Wednesday, January 5, 2005

the plague of the boring titles

So, tonight I really truly finished my pragmatics assignment. And I suppose I ought to happy that my biggest problem these days seems to be finding interesting titles. I used to give my papers cool titles like "Did you say 'beets' or 'beats'?" and "From ignorance to expertise". Now those are intersting titles. But no, right now all I can come up with is the boring stuff that really ought to be in the subtitle. So for now, at least, my pragmatics paper has no better title than "Pragmatics and humor in an extract from The Jack Benny Program". How boring is that?! Doesn't exactly jump out at you and make you want to read it, huh? Sounds like "chloroform in print", to quote a famous American humorist (let's say ... 20 points for the person who said it, and another 10 for what they were referring to).

So, any ideas? Let me know. I'm getting desperate about this. Especially as I don't want to send two papers to UNT with my grad school application that have practically the same title.

3 comments:

Paul P said...

Mark Twain and Book of Mormon!! Is that 30 points for Paul??

Paul P said...

Can you use one of Jack's jokes? I mean, if you were using Stan Frieberg (or whatever) you could use something like "What's That?" "French Hornes, Sir".

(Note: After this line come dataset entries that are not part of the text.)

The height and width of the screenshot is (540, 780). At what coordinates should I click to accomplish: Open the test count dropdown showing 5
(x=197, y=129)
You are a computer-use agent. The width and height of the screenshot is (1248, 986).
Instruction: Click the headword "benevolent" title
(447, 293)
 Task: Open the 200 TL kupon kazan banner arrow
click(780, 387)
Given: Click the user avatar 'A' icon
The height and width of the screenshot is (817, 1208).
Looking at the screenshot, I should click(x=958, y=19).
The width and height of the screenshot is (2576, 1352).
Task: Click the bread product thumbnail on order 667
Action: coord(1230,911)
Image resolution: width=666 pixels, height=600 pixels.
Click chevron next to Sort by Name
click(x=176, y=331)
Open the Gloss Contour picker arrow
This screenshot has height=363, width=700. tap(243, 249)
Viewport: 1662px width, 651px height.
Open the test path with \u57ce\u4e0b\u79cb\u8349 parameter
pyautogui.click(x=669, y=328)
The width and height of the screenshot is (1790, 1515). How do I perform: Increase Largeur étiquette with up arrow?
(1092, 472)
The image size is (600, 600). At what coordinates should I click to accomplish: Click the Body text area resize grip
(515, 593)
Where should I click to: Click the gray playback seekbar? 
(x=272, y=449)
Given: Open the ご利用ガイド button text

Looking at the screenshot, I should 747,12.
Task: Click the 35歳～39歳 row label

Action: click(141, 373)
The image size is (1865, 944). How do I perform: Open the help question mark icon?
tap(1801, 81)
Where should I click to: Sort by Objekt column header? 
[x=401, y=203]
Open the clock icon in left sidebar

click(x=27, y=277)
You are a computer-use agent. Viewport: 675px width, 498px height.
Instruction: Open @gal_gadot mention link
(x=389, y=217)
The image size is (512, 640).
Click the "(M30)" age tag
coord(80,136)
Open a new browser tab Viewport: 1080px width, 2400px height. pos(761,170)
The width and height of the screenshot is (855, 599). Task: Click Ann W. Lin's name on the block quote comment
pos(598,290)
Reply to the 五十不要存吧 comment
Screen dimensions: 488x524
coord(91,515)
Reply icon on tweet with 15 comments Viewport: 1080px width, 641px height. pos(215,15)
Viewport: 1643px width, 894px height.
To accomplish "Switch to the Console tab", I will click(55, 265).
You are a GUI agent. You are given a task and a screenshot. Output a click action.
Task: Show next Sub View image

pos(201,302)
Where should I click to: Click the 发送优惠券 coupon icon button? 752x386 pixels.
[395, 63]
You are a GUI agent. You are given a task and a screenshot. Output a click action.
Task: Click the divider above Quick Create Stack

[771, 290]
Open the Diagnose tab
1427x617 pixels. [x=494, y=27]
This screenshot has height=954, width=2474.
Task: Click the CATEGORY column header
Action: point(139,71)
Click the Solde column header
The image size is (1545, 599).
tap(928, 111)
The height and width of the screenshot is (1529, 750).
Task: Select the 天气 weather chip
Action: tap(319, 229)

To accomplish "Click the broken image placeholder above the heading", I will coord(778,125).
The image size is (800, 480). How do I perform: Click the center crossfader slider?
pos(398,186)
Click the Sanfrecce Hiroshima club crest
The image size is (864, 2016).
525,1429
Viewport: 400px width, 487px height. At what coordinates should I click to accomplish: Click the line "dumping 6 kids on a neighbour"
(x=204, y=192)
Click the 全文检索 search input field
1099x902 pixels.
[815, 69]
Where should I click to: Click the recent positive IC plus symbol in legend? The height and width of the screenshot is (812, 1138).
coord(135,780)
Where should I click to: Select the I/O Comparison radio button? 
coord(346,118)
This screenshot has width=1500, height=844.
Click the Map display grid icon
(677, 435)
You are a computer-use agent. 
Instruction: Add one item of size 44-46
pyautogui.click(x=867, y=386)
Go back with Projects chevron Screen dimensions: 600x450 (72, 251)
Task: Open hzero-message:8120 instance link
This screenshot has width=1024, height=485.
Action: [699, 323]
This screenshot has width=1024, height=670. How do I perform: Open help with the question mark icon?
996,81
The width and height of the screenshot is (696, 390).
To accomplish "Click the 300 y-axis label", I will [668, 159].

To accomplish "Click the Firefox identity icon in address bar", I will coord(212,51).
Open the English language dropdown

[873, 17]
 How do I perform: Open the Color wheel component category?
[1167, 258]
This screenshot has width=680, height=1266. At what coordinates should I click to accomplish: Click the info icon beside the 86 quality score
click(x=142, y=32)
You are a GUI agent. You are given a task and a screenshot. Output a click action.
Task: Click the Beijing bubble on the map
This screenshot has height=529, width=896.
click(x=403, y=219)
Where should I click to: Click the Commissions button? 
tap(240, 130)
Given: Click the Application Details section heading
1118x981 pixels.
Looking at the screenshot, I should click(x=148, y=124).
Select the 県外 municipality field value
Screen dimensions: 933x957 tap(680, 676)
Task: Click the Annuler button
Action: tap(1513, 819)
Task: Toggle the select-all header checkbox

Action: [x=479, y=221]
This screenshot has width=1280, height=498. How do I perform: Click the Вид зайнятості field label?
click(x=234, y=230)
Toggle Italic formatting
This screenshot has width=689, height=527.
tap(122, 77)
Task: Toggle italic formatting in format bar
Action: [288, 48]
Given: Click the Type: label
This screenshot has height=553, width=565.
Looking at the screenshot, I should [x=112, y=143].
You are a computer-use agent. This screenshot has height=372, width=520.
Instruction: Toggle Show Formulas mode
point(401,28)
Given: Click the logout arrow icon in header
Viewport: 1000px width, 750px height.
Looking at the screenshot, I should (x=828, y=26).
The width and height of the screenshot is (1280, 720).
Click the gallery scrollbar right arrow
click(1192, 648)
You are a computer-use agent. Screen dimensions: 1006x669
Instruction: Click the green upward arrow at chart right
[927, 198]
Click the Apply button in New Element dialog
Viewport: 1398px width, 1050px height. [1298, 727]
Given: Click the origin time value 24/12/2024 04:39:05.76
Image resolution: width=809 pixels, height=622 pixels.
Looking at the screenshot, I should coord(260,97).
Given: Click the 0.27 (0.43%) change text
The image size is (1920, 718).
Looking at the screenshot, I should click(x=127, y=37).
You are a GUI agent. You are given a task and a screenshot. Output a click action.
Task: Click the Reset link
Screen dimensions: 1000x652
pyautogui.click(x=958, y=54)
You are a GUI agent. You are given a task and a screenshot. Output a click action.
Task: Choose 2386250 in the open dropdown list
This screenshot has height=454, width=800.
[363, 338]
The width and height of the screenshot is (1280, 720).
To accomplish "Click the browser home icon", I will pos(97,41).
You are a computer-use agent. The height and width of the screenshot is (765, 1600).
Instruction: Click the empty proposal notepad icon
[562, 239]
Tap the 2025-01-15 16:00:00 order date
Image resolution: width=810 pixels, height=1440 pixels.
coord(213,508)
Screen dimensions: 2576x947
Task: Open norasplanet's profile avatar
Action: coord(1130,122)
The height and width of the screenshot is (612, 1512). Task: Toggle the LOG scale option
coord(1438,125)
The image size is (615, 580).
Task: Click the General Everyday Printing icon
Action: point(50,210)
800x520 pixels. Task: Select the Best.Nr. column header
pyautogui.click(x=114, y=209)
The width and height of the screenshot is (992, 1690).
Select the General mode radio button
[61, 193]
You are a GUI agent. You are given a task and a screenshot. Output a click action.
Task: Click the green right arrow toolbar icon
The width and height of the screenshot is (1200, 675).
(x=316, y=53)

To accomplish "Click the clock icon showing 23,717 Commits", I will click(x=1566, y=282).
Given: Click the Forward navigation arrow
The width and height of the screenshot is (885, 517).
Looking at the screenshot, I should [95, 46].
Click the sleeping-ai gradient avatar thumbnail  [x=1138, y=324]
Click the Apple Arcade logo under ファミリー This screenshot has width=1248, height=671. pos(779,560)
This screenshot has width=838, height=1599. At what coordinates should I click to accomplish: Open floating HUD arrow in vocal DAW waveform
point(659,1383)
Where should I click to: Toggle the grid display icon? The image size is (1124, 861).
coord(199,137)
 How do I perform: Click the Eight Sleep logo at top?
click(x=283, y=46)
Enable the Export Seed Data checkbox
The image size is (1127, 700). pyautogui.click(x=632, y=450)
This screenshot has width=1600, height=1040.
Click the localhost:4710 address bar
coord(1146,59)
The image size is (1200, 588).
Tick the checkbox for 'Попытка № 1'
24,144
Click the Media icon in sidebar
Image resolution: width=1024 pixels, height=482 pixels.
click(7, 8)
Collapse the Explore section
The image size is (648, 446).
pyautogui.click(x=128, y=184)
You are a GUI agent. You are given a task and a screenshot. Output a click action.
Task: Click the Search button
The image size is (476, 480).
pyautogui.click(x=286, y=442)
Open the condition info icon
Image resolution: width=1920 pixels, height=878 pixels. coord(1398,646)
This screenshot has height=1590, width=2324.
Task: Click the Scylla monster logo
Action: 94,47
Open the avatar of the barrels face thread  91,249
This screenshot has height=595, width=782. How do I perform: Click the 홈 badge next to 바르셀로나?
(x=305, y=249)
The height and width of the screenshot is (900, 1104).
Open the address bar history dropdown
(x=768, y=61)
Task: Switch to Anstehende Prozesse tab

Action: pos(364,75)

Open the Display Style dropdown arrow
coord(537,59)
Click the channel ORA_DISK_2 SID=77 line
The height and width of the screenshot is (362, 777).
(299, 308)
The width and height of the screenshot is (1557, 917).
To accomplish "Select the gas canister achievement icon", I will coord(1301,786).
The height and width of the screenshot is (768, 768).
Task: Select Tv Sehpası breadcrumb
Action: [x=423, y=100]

Oh wait, that's not a very good title. But anyway, the point is that you might be able to take one of the funny references from Jack's program (that you discuss in your essay) and use that for the title.

KatrinaW said...

That is actually what I ended up doing. I had been trying to think of something like that for some time, and got frustrating that I couldn't come up with anything, which is when I wrote the post. Afterward, I decided to listen to the whole episode that I took the extract from, thinking that maybe if I just enjoyed it for what it is, without trying to analyze it, that I would be able to find something, and I did. It's not really *funny*, but it's much better than what I had before. It's now called "Making the best of an awkward situation: Pragmatic mechanisms of humor in an extract from The Jack Benny Program", in case anyone wanted to know.

Oh, and congrats on making it on the scoreboard, Paul. :) I'm still waiting for someone to answer the "J-E-L-L--OOO!" one, which I thought would be a little more obvious than it seems to be.